▸ Document text:
This notebook provides predictions for housing prices in San Francisco, using XGBoost. The initial data analysis and feature engineering is provided in the HousingPrices notebook.

First we load the data and engineer the features as discussed in the previous notebook.

In [1]:
import xgboost as xgb

In [2]:
import pandas as pd
import numpy as np

data_key = 'housing_data_raw.csv'
housing = pd.read_csv(data_key)
base_housing = housing
df = pd.DataFrame(housing)

def drop_outliers(data):
    data = data.drop([1618])
    data = data.drop([3405])
    data = data.drop([10652])
    data = data.drop([954])
    data = data.drop([11136])
    data = data.drop([5103])
    data = data.drop([916])
    data = data.drop([10967])
    data = data.drop([7383])
    data = data.drop([1465])
    data = data.drop([8967])
    data = data.drop([8300])
    data = data.drop([4997])  
    return data

housing = drop_outliers(housing)
housing['finishedsqft'].sort_values()
housing['lastsolddateint'] = pd.to_datetime(housing['lastsolddate'], format='%m/%d/%Y').astype('int')
housing['lastsolddateint'] = housing['lastsolddateint']/1000000000
housing = housing[housing['lastsolddateint'].notnull()]
clean_data = housing.copy()
def drop_geog(data, keep = []):
    remove_list = ['info','address','z_address','longitude','latitude','neighborhood','lastsolddate','zipcode','zpid','usecode', 'zestimate','zindexvalue']
    for k in keep:
        remove_list.remove(k)
    data = data.drop(remove_list, axis=1)
    data = data.drop(data.columns[data.columns.str.contains('unnamed',case = False)],axis = 1)
    return data

housing = drop_geog(housing)

In [3]:
from sklearn.model_selection import train_test_split

def split_data(data):
    y = data['lastsoldprice']
    X = data.drop('lastsoldprice', axis=1)
    # Return (X_train, X_test, y_train, y_test)
    return train_test_split(X, y, test_size=0.3, random_state=30)

housing_split = split_data(housing)
#regression_model = lin_reg(*housing_split)
housing_cleaned = drop_geog(clean_data.copy(), ['neighborhood'])
one_hot = pd.get_dummies(housing_cleaned['neighborhood'])
housing_cleaned = housing_cleaned.drop('neighborhood',axis = 1)

from sklearn.preprocessing import StandardScaler
(X_train, X_test, y_train, y_test) = split_data(housing_cleaned)
scaler = StandardScaler()
scaler.fit(X_train)
X_train[X_train.columns] = scaler.transform(X_train[X_train.columns])

▸ What the task asks:
Rewrite the housing price notebook between "data = data.drop([7383])" and "housing['finishedsqft'].sort_values()", inclusive, changing "drop_outliers" to "remove_outliers".

▸ Material provided:
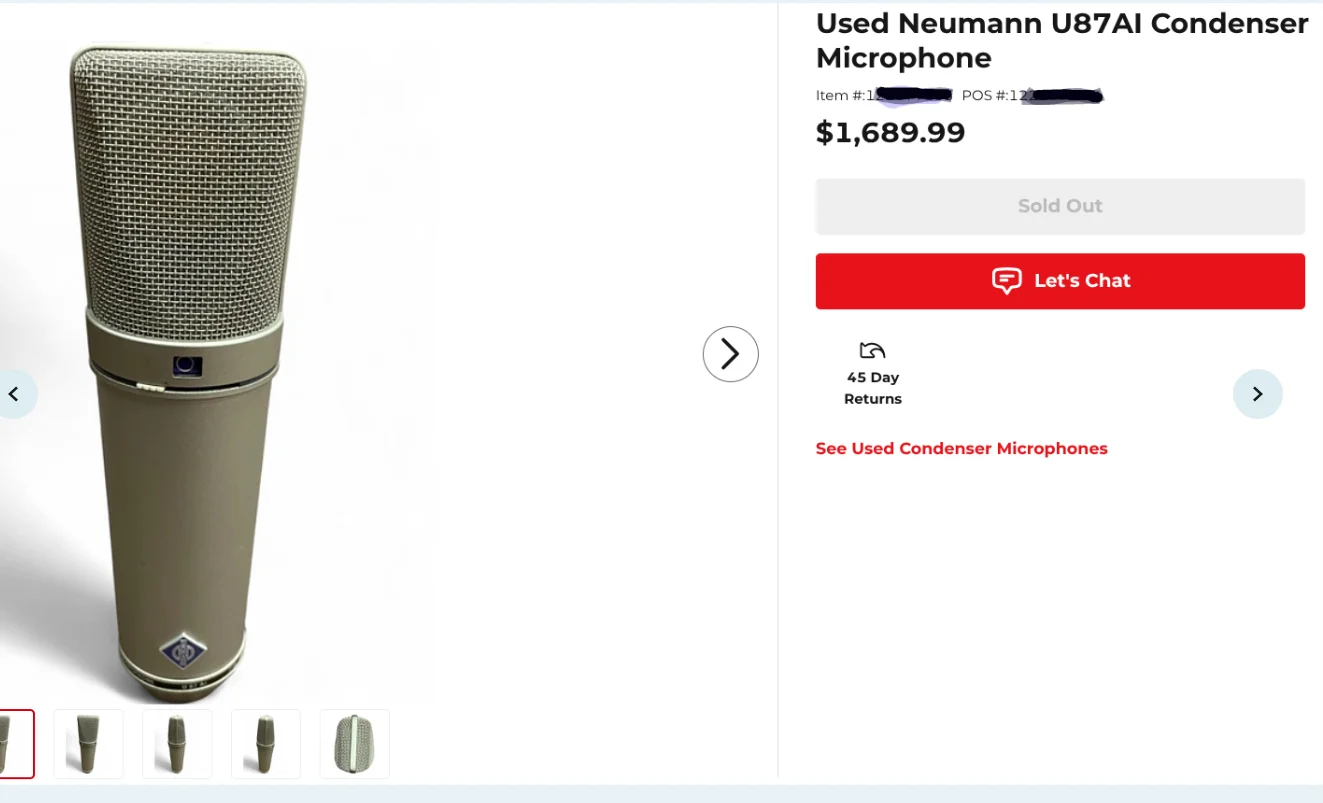Select the second microphone thumbnail
The height and width of the screenshot is (803, 1323).
pos(88,744)
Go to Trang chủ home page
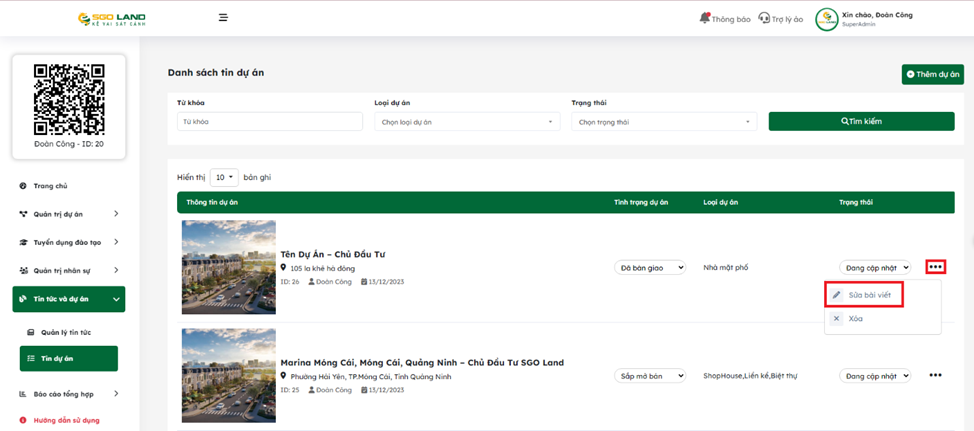The image size is (974, 431). coord(50,186)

▸ Final result:
data = data.drop([7383])
    data = data.drop([1465])
    data = data.drop([8967])
    data = data.drop([8300])
    data = data.drop([4997])  
    return data

housing = remove_outliers(housing)
housing['finishedsqft'].sort_values()